Text passage Block Start

He also produces a dried strawberry-leaf supplement to cleanse the body of impurities, 
he says, by harvesting plants grown within a circle of stones arranged in accordance 
with a neolithic map of the human body. Blair has been reported to have taken this 
supplement.

"Everyone wants to knock what I'm doing because they don't understand it," says 
Temple, who charges £55 per consultation. "But it's difficult to explain because 
you can't translate magnetic energy into words."

Meanwhile, Ayurvedic specialist Bharti Vyas, who practises in Mayfair, London, has 
memorably introduced Blair to the bioelectrical shield pendant, which costs more than 
£200 and allegedly protects the wearer from harmful radiation from everyday 
electrical equipment, inflatable "Flowtron" leggings to fight water retention, and the 
acupuncture ear pin, which apparently relieves stress and tension.

But Vyas herself was responsible for a great deal of stress and tension last November, 
when it was suggested that the therapist had abused her famous client in order to gain 
publicity for the opening of a new business venture; the "quiet family affair" that 
Blair had been led to expect turned into a media scrum. The QC issued Vyas with a 
severe reprimand, writing: "I am very uneasy about being used in this way (not for the 
first time) to promote your business. I am going to take a few weeks off from visiting 
the salon and hope in the meantime that you ... will refrain from discussing anything 
to do with the press." The phrase "a few weeks" is pertinent. While Millar was 
reportedly keen that her charge sever all ties with Vyas after such blatant 
exploitation, Blair continues to make secret visits to the salon on a regular basis.

Cherie Blair has one of the sharpest legal brains in the country. She is also a 
committed Catholic, a devoted mother, and an active campaigner for a number of 
worthwhile causes, garnering awe from all around for her ability to manage so many 
conflicting demands. So why does she take advice from a man who insists that he can 
reverse the ageing process by divining for water with a stick? And why does she 
continue to do so despite being constantly warned about the political risk such 
associations represent?

Text passage Block End

*Exercise brief:* Decide whether each statement agrees with the text about Cherie Blair's therapists, answering yes or no and quoting the words of the text that decide it: (a) Temple charges £55 per consultation. (b) The bioelectrical shield pendant costs less than £200. (c) Blair stopped visiting the salon after reprimanding Vyas.

Data shown Block Start

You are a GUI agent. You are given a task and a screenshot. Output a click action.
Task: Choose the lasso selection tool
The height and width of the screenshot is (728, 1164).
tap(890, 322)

Data shown Block End

*Completed exercise:*
(a) Yes: "who charges £55 per consultation"
(b) No: "which costs more than £200"
(c) No: "Blair continues to make secret visits to the salon on a regular basis"